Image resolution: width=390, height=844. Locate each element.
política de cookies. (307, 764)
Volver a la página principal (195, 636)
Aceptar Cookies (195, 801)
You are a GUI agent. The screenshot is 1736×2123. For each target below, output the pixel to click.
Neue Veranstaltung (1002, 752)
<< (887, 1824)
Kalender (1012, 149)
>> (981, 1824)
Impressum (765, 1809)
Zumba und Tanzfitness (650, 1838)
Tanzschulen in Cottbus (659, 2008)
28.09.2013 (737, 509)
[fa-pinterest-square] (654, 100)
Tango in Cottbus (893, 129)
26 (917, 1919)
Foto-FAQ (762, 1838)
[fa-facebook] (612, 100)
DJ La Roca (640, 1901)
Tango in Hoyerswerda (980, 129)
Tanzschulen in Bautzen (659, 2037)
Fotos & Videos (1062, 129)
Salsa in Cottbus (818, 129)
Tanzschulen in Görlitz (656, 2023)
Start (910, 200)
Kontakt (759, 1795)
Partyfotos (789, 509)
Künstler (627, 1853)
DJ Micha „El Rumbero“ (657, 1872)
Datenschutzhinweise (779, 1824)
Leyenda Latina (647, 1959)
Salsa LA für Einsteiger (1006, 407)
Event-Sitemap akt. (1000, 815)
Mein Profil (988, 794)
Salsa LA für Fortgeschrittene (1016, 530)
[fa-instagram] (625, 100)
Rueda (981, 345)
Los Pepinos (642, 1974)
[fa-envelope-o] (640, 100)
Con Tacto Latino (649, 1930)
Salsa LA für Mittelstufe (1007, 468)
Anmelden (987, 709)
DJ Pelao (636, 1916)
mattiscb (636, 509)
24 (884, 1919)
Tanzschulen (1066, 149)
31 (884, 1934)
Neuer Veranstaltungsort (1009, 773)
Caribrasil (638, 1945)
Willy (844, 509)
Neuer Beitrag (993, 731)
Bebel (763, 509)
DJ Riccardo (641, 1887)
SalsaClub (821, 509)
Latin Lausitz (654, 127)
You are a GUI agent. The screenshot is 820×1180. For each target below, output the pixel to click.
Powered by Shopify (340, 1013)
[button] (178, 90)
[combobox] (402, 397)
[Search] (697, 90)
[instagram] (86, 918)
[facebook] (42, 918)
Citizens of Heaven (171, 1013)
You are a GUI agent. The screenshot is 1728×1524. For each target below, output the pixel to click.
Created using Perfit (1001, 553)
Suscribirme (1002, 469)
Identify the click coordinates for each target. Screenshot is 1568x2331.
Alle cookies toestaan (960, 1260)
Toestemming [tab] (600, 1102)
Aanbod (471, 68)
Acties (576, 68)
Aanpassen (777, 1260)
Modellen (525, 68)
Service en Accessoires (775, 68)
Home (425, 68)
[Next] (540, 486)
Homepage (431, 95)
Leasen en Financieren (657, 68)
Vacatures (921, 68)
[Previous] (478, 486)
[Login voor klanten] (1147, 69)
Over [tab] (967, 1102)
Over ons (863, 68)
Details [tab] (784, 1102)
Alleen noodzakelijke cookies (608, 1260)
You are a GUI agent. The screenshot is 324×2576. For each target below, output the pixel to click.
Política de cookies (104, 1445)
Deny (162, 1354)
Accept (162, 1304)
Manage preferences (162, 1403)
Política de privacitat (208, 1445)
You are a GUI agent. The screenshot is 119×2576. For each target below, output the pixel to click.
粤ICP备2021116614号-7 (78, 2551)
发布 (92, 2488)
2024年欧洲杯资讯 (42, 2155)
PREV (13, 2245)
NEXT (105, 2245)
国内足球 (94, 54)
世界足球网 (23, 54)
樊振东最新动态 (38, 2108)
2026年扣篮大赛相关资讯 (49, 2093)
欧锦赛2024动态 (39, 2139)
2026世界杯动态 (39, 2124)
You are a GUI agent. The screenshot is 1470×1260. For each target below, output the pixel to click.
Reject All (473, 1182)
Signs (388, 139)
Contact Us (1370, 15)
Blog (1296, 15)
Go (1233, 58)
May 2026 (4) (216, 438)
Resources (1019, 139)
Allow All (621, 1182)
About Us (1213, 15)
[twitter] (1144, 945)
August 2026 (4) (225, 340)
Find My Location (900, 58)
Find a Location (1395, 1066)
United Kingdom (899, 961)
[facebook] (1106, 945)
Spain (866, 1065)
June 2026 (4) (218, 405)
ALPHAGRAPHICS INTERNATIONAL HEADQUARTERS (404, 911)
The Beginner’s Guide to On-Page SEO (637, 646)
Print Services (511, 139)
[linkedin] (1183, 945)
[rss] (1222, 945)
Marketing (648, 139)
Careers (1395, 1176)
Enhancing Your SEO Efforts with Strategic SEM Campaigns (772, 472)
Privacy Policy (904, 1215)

TASK TO COMPLETE. What is needed is a verbatim copy of every line in the records above from the one containing "Service en Accessoires (775, 68)" down to the one containing "Política de privacitat (208, 1445)", both included, and nothing more.

ANSWER SPACE.
Service en Accessoires (775, 68)
Home (425, 68)
[Next] (540, 486)
Homepage (431, 95)
Leasen en Financieren (657, 68)
Vacatures (921, 68)
[Previous] (478, 486)
[Login voor klanten] (1147, 69)
Over [tab] (967, 1102)
Over ons (863, 68)
Details [tab] (784, 1102)
Alleen noodzakelijke cookies (608, 1260)
You are a GUI agent. The screenshot is 324×2576. For each target below, output the pixel to click.
Política de cookies (104, 1445)
Deny (162, 1354)
Accept (162, 1304)
Manage preferences (162, 1403)
Política de privacitat (208, 1445)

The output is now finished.